**Bagian Dokumen**

= = = =

Setelah minggu lalu kakak-kakak mereka yang di SMA menjalani UN, minggu ini giliran siswa SMP yang melaksanakan UN selama 4 hari. Seperti yang sudah-sudah, kali ini pun pemberitaan media TV seputar persiapan sekolah-sekolah menghadapi UN banyak yang diwarnai kegiatan doa bersama, perenungan, istighosah atau apapun istilahnya. Biasanya aktivitas itu melibatkan semua siswa yang akan mengikuti UN bersama para guru, dibimbing pemuka agama. Ada juga yang melibatkan orang tua siswa yang akan UN.
Tak jarang aktivitas itu diakhiri dengan tangis-tangisan yang sangat menguras energi dan mengaduk-aduk emosi siswa dan orangtuanya. Bahkan, bukan hal yang aneh jika para siswa yang sebenarnya secara psikis sudah tegang dan nervous menghadapi UN, saat melihat temannya menangis, ia pun ikut terbawa emosi dan menangis pula. Luapan emosi yang meledak dalam bentuk tangisan itu pun akhirnya berubah menjadi jeritan. Kondisi siswa yang konsentrasinya menang sengaja dikuras, akhirnya punya letupan emosi yang sama, yang tak jarang berakhir pada kesurupan/ kejang/trance massal.
Melihat keadaan seperti itu, saya jadi bertanya-tanya : kondusifkah acara semacam itu digelar 2-3 hari menjelang UN? Bukankah “momok” UN dan bayangan tidak lulus saja sudah cukup menyiksa batin siswa? Makin dekat hari – H pelaksanaan UN, seharusnya siswa butuh ketenangan, itu sebabnya selalu ada hari tenang, sedikitnya 3 hari sebelum UN. Lalu kenapa hari tenang di beberapa sekolah justru diisi dengan aktivitas yang tidak menenangkan namun justru menegangkan?
APA MAKSUD DAN TUJUAN DOA BERSAMA / PERENUNGAN?
Sebenarnya, apa maksud sekolah mengadakan doa bersama, perenungan atau istighosah? Saya yakin tujuannya pasti positif : ingin membekali siswa dengan kekuatan spiritual, berupa munajat dan permohonan yang sungguh-sungguh kepada Sang Maha Kuasa, sembari memasrahkan diri sepenuhnya pada kehendak Yang Memberi Hidup, setelah sebagai manusia biasa merasa maksimal dalam berupaya. Kalau maksudnya demikian, maka tujuannya pun pastilah memberikan rasa percaya diri pada siswa, bahwa setelah sekian lama berusaha keras dan kini meminta bantuan Allah, maka besok saat UN mereka tak lagi terbebani apapun, selain percaya bahwa Allah akan memberikan jalan yang terbaik. Tapi benarkah demikian prakteknya?

= = = =

(Entri data hasil ekstraksi)
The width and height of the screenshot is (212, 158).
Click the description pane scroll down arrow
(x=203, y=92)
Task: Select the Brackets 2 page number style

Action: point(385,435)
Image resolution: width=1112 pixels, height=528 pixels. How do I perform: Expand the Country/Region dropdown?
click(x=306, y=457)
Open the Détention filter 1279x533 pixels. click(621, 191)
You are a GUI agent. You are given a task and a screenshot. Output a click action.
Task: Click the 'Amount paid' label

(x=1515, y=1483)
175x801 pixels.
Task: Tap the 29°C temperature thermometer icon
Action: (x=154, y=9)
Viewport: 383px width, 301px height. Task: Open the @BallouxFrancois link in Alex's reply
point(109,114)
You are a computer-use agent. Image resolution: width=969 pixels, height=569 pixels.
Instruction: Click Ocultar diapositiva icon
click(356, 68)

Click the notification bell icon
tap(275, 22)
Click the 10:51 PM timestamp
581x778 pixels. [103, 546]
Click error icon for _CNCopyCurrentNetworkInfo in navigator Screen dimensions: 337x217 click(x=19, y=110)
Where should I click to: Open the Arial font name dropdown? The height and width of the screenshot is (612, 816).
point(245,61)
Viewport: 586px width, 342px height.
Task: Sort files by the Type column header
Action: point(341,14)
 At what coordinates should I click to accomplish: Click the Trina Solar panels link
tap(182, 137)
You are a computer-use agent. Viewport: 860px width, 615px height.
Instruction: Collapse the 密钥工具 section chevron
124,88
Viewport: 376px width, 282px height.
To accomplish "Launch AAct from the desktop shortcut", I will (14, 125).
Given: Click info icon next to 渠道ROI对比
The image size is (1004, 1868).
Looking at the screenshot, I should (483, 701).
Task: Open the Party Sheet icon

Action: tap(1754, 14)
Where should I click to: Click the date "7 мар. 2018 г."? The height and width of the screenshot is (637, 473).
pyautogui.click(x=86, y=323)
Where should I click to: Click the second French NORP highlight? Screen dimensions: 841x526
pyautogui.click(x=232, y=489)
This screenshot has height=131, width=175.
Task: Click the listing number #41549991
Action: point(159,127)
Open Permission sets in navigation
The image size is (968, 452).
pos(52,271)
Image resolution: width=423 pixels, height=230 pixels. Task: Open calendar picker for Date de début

= = = =

**Tugas Anda**
Teruskan tulisan tentang doa bersama siswa menjelang UN, dimulai tepat setelah kalimat terakhirnya. Data di atas tidak perlu digunakan.

**Hasil Akhir**
Dalam acara doa bersama itu seringkali – dan biasanya memang demikian – disisipkan materi perenungan diri, dimana siswa diajak untuk berintrospeksi atas segala perbuatan mereka selama ini, baik di sekolah, interaksi dengan guru dan teman-teman, maupun di rumah berinteraksi dengan keluarga dan lingkungan rumah. Dalam perenungan itu mereka diajak kilas balik kesalahan-kesalahan yang pernah mereka lakukan, dosa-dosa yang sudah mereka perbuat.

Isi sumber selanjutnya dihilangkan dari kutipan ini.